Program Your VCR - It’s a Bush Press Conference!

Actually, don’t program your VCR - it’s bound to be incredibly dull. That’s the way it goes when the whole thing is scripted. I guess it only seems exciting because his press conferences are so rare. I had always thought the ability to speak extemperaneously with even a modest level of skill was a pre-requisite for the Presidency, but apparently not.

The recent flare-ups in Iraq have me genuinely agitated. As quoted in this New York Times article: “Six months of work is completely gone,” said a State Department official working in southern Iraq. “There is nothing to show for it.” Although I don’t think we should have gone into Iraq, now that we’re there, I don’t want to see us fail. So these events are disheartening, and they raise an important question.

Rumsfeld recently said the Iraqi uprisings were a “test of will.” While that’s true, I’d also say they are a test of purpose. What is the end goal? The first Gulf War involved a lot of debate over goals and “exit strategies,” but the political capital handed to the Bush administration by 9/11 gave it the maneuvering room to avoid such debates. With all the media attention being given to the handover of soveriegnty to the Iraqi governing council this summer, I imagine many think that is the goal. But it is at best a meager step. From what I’ve read, most Iraqis see the council as an American puppet, so I have grave doubts about how much authority they’ll really be able to exercise (other than at the point of a US gun). The US troops are not leaving anytime in the foreseeable future. I imagine the Bush plan is to keep a large contingent there until the country is “stabilized.” But I doubt it will ever stabilize while the troops are there: the New York Times article I linked to above points out that a factor in the uprising was the Israeli assassination of Sheik Ahmed Yassin, and that Sadr has announced he is opening the Iraqi chapters of Hamas and Hezbollah. Do you see where this is going? Every time we engage in urban shootouts, every time innocents are caught in the crossfire, and every time we raid Iraqi homes looking for suspected miltants, we are essentially performing a recruitment drive for Sadr and his ilk. But if we don’t clamp down and strike back, then the militants will perceive us as weak and continue to foment rebellion anyway. As the Israelis and Palestinians have learned, it’s a downward spiral that has no end. We’ve focused on a series of “bad guys” in Iraq since the invasion. But removing a specific bad guy (like Sadr) doesn’t solve much - they only have power because they are tapping into feelings held by a lot of people. Things get very ugly when your troops can’t distinguish “the enemy” from “innocent civilians”, which leads me to invoke the “V” word - Vietnam.

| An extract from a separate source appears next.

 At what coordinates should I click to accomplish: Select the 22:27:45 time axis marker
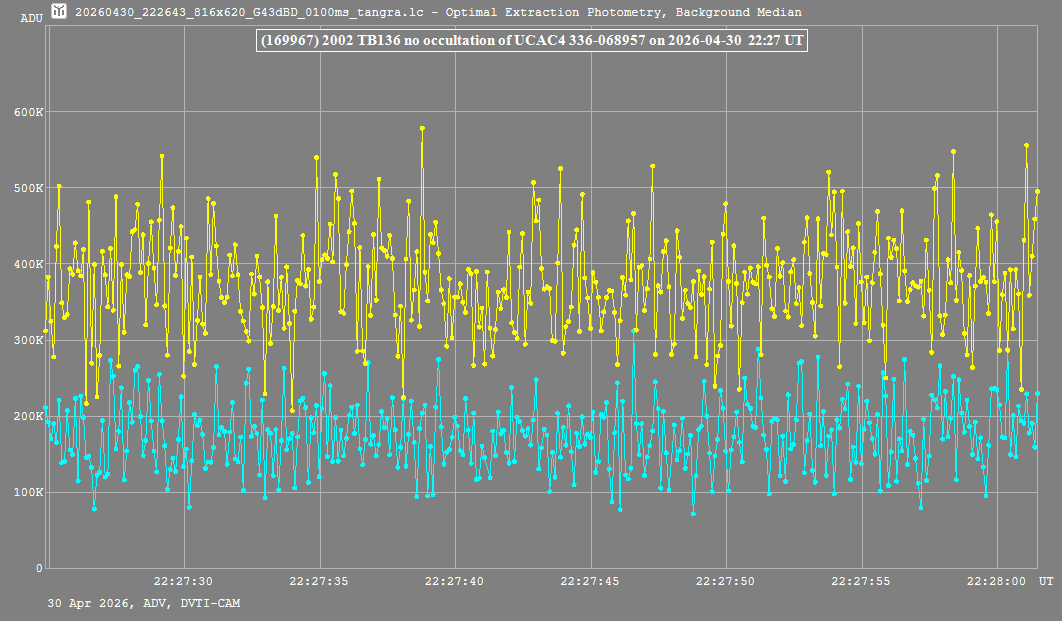click(589, 581)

Bush was actually asked specifically about the Vietnam comparison, before the invasion. This is from his March 2003 press conference:

QUESTION: …What can you say tonight, sir, to the sons and the daughters of the Americans who served in Vietnam to assure them that you will not lead this country down a similar path in Iraq?

BUSH: It’s a great question. Our mission is clear in Iraq. Should we have to go in, our mission is very clear: disarmament. In order to disarm, it will mean regime change. I’m confident that we’ll be able to achieve that objective in a way that minimizes the loss of life. No doubt there’s risks with any military operation. I know that. But it’s very clear what we intend to do. And our mission won’t change. The mission is precisely what I just stated. We’ve got a plan that will achieve that mission should we need to send forces in.

It’s clearly an inadequate answer, as it says nothing about what happens afterwards. Given the specificity and clarity of his response, it actually implies an “in and out” operation, but that clearly would not have been a realistic plan. To be fair, earlier in the press conference he did mention helping the Iraqis rebuild post-Saddam, but he didn’t get into what that might involve (in fact, prior the invasion, the Bush administration made barely any mention of what would happen in post-Saddam Iraq). If Bush said what he must have known - “and after that we’ll need to get into the messy and very expensive work of stabilizing the whole country and somehow setting up a new government that Iraqis will perceive as legitimate” he would have really opened up a can of worms for himself. It’s extraordinarly difficult to instill western values (democracy) and a US-friendly disposition in a place that has no history of either. The only example in the Middle East is Turkey, and it’s not exactly a shining star (and it has a unique history of internal changes to account for what successes it has achieved). It’s even harder to succeed, if not impossible, when such change is brought at the point of a gun. But since the press conference was scripted, no one had the opportunity to ask that tough follow-up question.